調査結果より、以下の既知事象に該当する問題が無いかを確認します。

影響のあるバージョン	関連する KB のリンク
6.0	/storage/log partition full due to cloudvm-ram-size.log file rotation is not working in vCenter Server Appliance(318468)
6.0 Update 3 未満 6.5 Update 1 未満	/storage/log partition full due to SSO log files are not compressed in vCenter Server Appliance/storage/log partition full due to SSO log files are not compressed in vCenter Server Appliance(341135)
7.0 Update 1C 未満	vCenter Appliance /storage/log partition full due to excessive pod-startup.log files(318217)
7.0 before Update 3c	vmafdd.log is not being compressed which eventually leads to "log disk exhaustion" warning on the vCenter (318575) vCenter Server /storage/log filling up due to localhost_access.log and catalina.log in sso and lookupsvc log directories (318209)
7.0 Update 3o 未満 8.0 Update 1 未満	/storage/log filling up with imfile-state files \| rsyslogd (318149)
7.0, 8.0 の最新バージョンでも未解消	vCenter Server Appliance 7.0.x /storage/log partition runs out of space due to VMware Analytics service log file (analytics-runtime.log.stderr) (318203)
7.0 Update 1 - 7.0 Update 3 にて一部修正 - 8.0 にて修正	vCenter has a large number of localhost_access log files generated under /storage/log/vmware/eam/web/ (326212)
7.0 Update 2 - 7.0 Update 3 にて修正	The /storage/log volume is filling up in vCenter 7.0 U2 due to growing sps-runtime.log.stderr (318194)
8.0。 - 8.0 Update 3 にて修正	VCSA 8.0 : support bundle file is not removed under /storage/log after exporting it via vSphere Client (323151)
すべてのバージョン	/storage/log partition full due to Large Java dump files created under /storage/log/vmware/perfcharts in vCenter Server Appliance(318709) /storage/log becomes 100% full when exporting the vCenter Appliance log bundles(318709) vCenter Appliance /storage/log partition full due to excessive pod-startup.log files(318217) VCSA /storage/log/ partition runs out of space due to java hprof dumps created by VMware Analytics service(318173) Log Disk Exhaustion caused by wcp stdstream.log(326227)

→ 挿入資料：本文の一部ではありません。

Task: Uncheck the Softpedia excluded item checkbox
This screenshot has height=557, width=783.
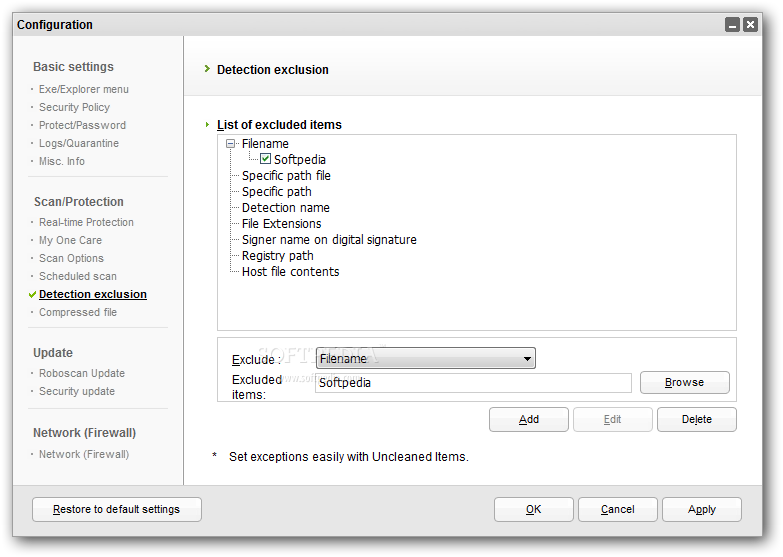Action: [x=266, y=159]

これら既知の事象に該当する問題を確認できず、また各コマンドの結果にてひっ迫の要因を確認できなかった場合、/storage/log のサイズがログの出力量に対して不足している可能性があります。
その際は vCenter Server Appliance disk space is full を参照し、/storage/log の仮想ディスクの拡張を検討してください。

Additional Information

vCenter Server Appliance disk space is full (318953)
vCenter Server /storage/log filling up due to localhost_access.log and catalina.log in sso and lookupsvc log directories(318209)

Impact/Risks:
デフォルトの設定で、/storage/log パーティションの使用率が 75% に達した状態が 10 分継続した時：

アラームがトリガされます。

WARNING: 上記の理由により、ファイルの削除またはディスクのサイズ変更を行う前には vCenter Server Appliance の適切なバックアップを作成してください。

==============================================

Resolution に記載の find コマンドに加えて、下記の du コマンドもファイルシステム内の容量の大きいディレクトリを速やかに特定するのに役立ちます:

du -xh -d 1 | sort -rh

このコマンドを実行し、続けて 'cd' コマンドにてファイルシステム内の容量の大きいサブディレクトリへ移動します。
再度 du コマンドを実行し、ディスクを多く消費している原因を調査します。この手順を必要なだけサブディレクトリ内で繰り返します。
- OPTIONAL: '-d' オプションの値を変更することで、コマンドで出力するディレクトリの階層を増やすことができます。'-d 1' の場合はカレントディレクトリから 1 階層まで表示することができます。表示するディレクト数を 1 増やすことで、より速やかにディレクトリを評価できます。
ディスク消費量の多いディレクトリの確認が終わったら、'ls -lsah' コマンドを実行し、ディレクトリ内のファイルをリストします。
- ディスク領域の使用率が高くなった原因となる大きなファイルまたは多数のファイルがあるかどうかを特定し、必要に応じて対処をします。